If it hadn't been for both Kingsley and Audrey, taking her raw power and potential in hand and developing it through the intense, steady, challenging paces the Minister's Office tended to put one through, Hermione didn't think she'd be the witch or the woman was she in the present day.
The Minister's Office had been the defining place in her life, only second to Hogwarts in her life as a witch.
Her resignation felt something like the day of Dumbledore's funeral, when she had left Hogwarts for the final time, if she were to be honest.
However, this was the right decision.
Every bit as much as her decision to drop out of Hogwarts and leave her education behind to focus on a responsibility and a mission more crucial than classes and test scores, Hermione knew that resigning and taking a hiatus from her career to focus on her marriage and her home was the right decision for the moment.
Back then, she had forsaken an education and Hogwarts because she had vowed to follow Harry and Ron whenever they went, in the quest to destroy the Horcruxes and bring down Voldemort, once and for all.

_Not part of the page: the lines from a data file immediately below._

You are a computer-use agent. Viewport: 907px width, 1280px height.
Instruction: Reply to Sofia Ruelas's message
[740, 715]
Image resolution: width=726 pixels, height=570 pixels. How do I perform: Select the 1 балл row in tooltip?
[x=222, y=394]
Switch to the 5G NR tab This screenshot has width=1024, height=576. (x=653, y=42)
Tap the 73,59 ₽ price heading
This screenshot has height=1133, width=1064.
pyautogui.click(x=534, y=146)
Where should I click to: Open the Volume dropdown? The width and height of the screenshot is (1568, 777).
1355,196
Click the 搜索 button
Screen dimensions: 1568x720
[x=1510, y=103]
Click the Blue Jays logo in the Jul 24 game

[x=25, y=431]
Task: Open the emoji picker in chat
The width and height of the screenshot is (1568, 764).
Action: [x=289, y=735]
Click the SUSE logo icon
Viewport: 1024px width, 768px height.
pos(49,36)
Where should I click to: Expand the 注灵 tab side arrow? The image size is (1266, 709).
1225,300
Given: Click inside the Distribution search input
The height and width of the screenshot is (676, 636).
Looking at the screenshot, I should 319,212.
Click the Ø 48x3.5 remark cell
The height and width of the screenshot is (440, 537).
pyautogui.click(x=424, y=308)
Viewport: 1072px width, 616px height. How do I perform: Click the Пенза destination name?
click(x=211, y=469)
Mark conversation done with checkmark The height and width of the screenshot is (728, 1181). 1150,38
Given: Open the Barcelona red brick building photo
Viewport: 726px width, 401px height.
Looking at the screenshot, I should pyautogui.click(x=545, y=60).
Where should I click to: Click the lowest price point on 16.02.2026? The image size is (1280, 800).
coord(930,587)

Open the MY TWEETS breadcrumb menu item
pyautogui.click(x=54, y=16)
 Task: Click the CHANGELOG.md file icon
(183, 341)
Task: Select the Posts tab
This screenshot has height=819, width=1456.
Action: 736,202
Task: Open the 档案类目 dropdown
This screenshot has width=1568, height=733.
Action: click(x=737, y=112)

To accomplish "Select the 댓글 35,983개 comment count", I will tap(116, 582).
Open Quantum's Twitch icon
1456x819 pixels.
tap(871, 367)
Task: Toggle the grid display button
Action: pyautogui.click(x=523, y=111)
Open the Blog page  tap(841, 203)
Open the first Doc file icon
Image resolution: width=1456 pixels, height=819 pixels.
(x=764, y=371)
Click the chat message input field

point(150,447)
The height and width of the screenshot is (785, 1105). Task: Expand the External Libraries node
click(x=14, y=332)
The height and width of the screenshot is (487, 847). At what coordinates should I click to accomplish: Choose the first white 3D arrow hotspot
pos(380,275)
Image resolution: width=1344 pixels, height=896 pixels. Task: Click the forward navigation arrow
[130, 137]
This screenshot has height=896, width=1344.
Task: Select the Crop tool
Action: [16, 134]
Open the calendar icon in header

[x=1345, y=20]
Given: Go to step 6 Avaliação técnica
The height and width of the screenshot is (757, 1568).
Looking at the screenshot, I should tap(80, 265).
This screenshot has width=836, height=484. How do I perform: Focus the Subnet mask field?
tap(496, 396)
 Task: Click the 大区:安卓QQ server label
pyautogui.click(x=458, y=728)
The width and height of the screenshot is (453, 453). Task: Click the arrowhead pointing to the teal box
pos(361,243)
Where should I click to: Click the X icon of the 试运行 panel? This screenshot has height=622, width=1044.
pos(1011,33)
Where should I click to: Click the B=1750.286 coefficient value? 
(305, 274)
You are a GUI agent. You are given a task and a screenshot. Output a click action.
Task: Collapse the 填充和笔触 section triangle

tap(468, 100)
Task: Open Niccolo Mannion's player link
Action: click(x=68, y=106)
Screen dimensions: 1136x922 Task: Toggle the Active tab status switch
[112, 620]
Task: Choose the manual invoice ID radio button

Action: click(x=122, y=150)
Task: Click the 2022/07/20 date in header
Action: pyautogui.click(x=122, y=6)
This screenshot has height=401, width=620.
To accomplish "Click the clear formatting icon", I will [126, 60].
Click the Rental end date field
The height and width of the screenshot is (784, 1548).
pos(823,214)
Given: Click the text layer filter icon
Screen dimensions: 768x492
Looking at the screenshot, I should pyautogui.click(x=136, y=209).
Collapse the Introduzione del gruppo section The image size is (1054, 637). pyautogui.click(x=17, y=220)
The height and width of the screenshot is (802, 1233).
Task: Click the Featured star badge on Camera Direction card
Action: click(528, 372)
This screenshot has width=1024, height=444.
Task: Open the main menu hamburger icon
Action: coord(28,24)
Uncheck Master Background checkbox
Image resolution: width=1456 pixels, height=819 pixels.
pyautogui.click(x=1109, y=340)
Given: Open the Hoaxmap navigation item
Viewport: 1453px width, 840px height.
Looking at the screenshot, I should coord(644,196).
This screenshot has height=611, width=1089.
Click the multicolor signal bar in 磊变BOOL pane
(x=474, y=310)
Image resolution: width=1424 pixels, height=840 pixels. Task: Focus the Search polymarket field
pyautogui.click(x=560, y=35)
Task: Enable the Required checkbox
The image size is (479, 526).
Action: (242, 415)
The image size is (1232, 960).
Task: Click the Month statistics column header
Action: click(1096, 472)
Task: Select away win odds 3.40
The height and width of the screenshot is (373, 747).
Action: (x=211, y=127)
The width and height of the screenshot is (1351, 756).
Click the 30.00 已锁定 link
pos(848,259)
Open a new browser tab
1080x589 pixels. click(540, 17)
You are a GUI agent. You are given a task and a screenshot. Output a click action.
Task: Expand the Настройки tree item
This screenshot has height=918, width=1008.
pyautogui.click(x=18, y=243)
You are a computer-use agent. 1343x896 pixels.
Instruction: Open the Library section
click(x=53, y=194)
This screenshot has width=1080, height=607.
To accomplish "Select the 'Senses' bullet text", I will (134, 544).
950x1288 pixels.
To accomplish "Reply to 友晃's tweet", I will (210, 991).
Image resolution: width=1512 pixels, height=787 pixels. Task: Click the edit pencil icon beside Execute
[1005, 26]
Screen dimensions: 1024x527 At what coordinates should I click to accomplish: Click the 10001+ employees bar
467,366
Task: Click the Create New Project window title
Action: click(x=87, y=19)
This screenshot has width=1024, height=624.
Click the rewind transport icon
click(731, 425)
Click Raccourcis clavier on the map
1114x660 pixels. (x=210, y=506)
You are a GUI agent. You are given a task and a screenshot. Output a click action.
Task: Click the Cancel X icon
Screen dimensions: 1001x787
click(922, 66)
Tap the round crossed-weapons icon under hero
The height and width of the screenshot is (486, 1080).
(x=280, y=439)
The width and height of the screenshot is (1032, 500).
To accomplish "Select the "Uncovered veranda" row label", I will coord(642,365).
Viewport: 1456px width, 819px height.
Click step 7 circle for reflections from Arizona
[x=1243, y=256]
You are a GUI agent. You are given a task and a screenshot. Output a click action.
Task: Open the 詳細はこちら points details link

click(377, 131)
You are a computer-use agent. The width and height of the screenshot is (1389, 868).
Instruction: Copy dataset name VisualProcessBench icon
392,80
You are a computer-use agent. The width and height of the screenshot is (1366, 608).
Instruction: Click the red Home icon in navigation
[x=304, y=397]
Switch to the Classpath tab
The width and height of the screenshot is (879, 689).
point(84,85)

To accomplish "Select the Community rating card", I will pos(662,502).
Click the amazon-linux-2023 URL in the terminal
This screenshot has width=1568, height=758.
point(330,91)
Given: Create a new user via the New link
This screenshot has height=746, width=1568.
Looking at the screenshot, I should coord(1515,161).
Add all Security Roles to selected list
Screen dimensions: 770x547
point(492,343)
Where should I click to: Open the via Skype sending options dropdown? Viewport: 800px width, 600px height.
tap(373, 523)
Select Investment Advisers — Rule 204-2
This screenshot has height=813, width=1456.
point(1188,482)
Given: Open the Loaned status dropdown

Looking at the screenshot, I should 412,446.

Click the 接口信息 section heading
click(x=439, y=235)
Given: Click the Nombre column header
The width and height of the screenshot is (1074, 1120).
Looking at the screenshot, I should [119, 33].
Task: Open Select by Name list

Now, she was now forsaking her career and her political ambitions because she had vowed to be a wife and a mother before a professional and a politician.
Harry had needed her by his side and would not have been complete, without her presence and partnership in the war against Voldemort he had dreamed of ending for years.
Ron now needed her by his side and would not be complete, without her devotion and dedication in their marriage and the creation of the family he had dreamed of having for years.
Both decisions had roused fear and uncertainty, hope and anxiety, determination and committment in her. Both decisions offered the promise of reward and a wonderful, abundant life of peace and love that would only make her life better and more fulfilling. Both decisions had been the most meaningful and crucial choices she'd made for herself in life, thus far.
Hermione took another deep breath and looked around her cleaned and packed office.
Her decision to resign as Junior Undersecretary to the Minister to give her undivided attention to being a wife - and, sometime very soon, being a mother, as well - was the right decision.
It had to be.
Draco ignored the stares and the whispers as he determinedly marched through the Minister's Office, heading towards the personal office of the Minister of Finance.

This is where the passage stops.